Un equipo de la Dirección General de Estudios Macroeconómicos y Estadísticas de la ahora Secretaría de Empleo, dio cuenta de que una proporción importante de los migrantes sudamericanos se encuentra dentro de la edad potencialmente activa para el mercado laboral (15 a 64 años) y presentan tasas de actividad y de empleo más altas que la de los nacionales (65,9% frente a 58,1%, respectivamente).

A nivel de distribución espacial, se observa que en 7 aglomerados se concentra el 87% de los migrantes sudamericanos que residen en el país (Partidos del Conurbano, Ciudad de Buenos Aires, Gran La Plata, Neuquén, Comodoro Rivadavia, Río Gallegos y Ushuaia-Río Grande). En los dos primeros aglomerados residen la mayoría de los inmigrantes sudamericanos.

La distribución de los trabajadores inmigrantes por rama de actividad es variable, según el perfil productivo y laboral de cada aglomerado. Aunque en todas aparecen como relevantes las vinculadas con la cobertura de puestos de baja calificación en la construcción, comercio, la industria textil y del calzado, y el servicio doméstico, pese a que en muchos casos están capacitados para posiciones de mayor jerarquía.

Pese a la enorme brecha en las tasas de participación en el mercado de trabajo del conjunto de residentes y de los migrantes sudamericanos, se observa paridad en la tasa de desempleo, la cual refleja que los extranjeros de la región logran una mayor receptividad relativa para ocuparse, aunque lo hacen concentrados en tareas de baja calificación.

Uno de cada 3 migrante trabaja en relación de dependencia, con un leve predominio de los puestos informales por sobre los asalariados registrados; y 1 de cada 23 lo hace en condición de patrón o empleador, equivalente a 1 emprendedor por cada 17 que opta por la relación de dependencia.

La alta motivación por encontrar una ocupación que le es esquiva en sus países de origen se ve claramente correspondida en su elección por la Argentina, habida cuenta de que no sólo la tasa de participación y de empleabilidad es muy superior a la del conjunto de los residentes nativos y estables, sino que además los escasos datos disponibles demuestran que su dinámica ha resultado notablemente mayor.

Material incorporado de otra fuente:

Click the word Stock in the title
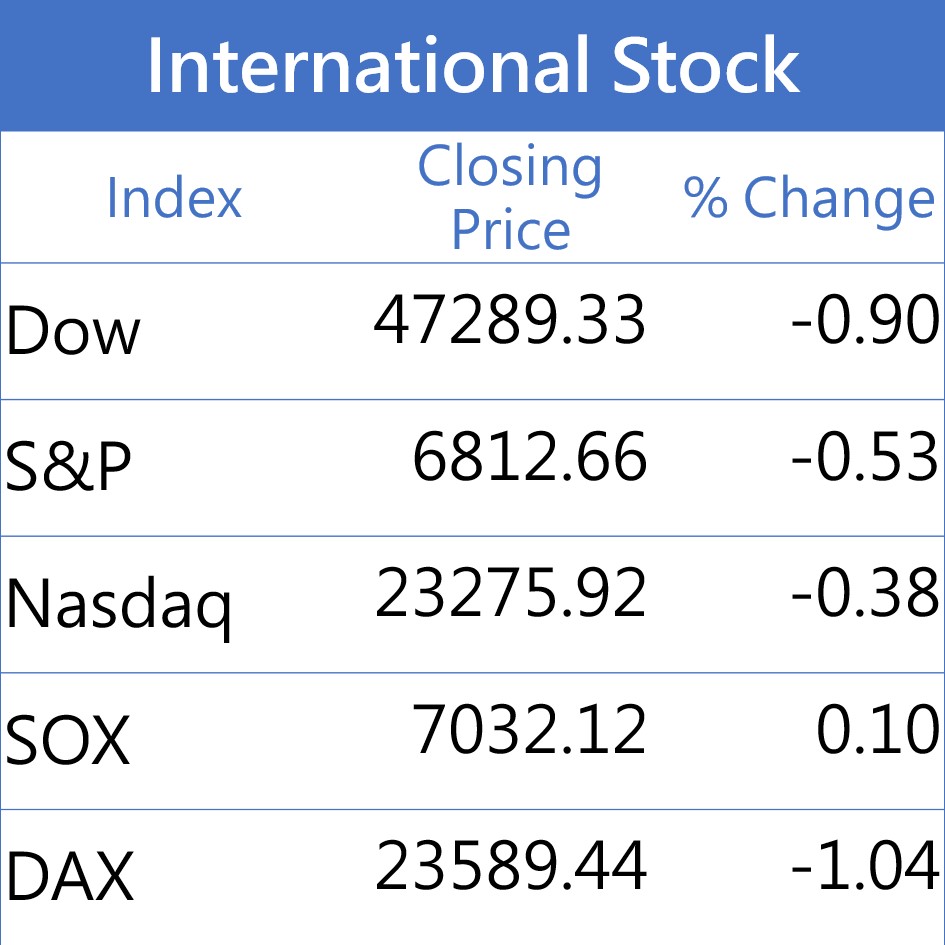The image size is (945, 945). click(x=706, y=66)
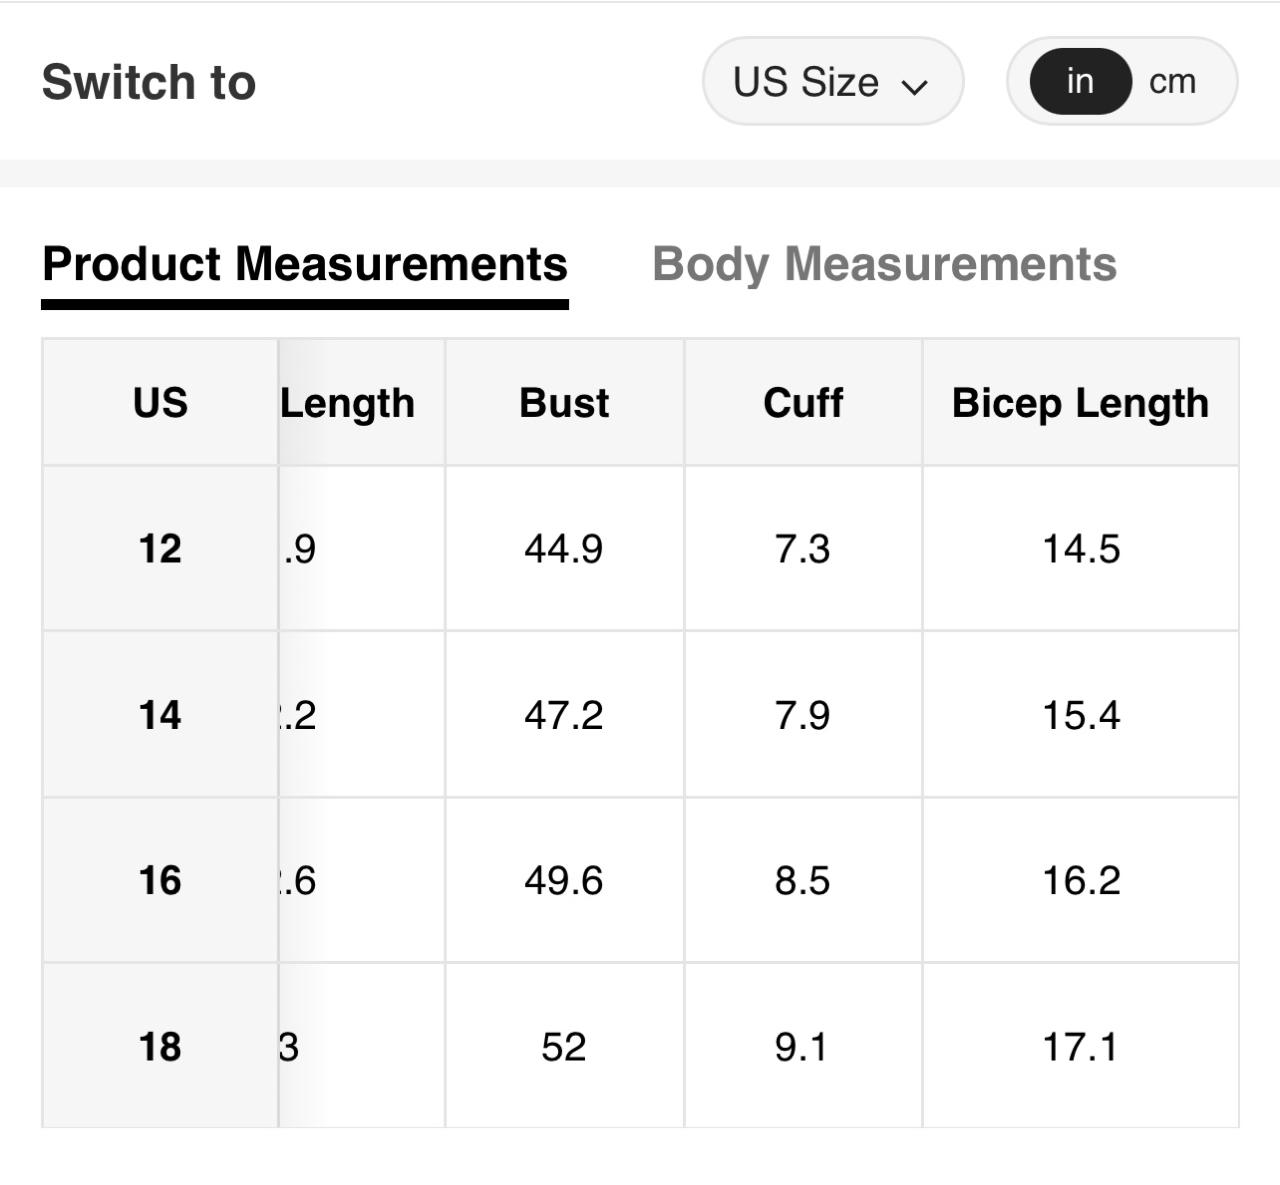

Entre 2016 y 2017 la encuesta permanente de hogares del Indec midió que la oferta laboral migrante sudamericana se elevó en 2,1 puntos porcentuales, del 63,8% a 65,9% del total de los ingresados de la región, mientras que la del conjunto de los residentes lo hizo en apenas 0,3 puntos porcentuales, de 59% a 59,3% del total de habitantes de 15 a 64 años; y la tasa de empleabilidad se elevó en 1,3 puntos porcentuales, de 59,8% a 61,1%, en el primer caso; y 0,5 puntos porcentuales en el segundo, de 53,9 a 54,4 por ciento.

Una de las conclusiones a las que arribó el equipo de la Dirección General de Estudios macroeconómicos y Estadísticas Laborales de la ahora Secretaría de Empleo es que los migrantes sudamericanos tienen la desventaja frente a los nativos en que la inserción laboral está fuertemente asociada a la informalidad y la precariedad del puesto, y también a muy pocas actividades, en general de baja calificación y pobre productividad media por ocupado.

Otra característica de los movimientos recientes de las corrientes migratorias, en algunos casos relevantes motivados por la gratuidad de los sistemas educativos, hasta el nivel universitario, como el de salud, es la alta proporción de estudiantes: 14,4% de los ingresados que no participan del mercado de trabajo, equivalente a 1 de cada 20 extranjeros de ese origen. Ese fenómeno explica la alta concentración en dos regiones específicas, por un lado, la Patagónica, y por otra la Metropolitana de Buenos Aires que en conjunto captan el 87% de los migrantes sudamericanos.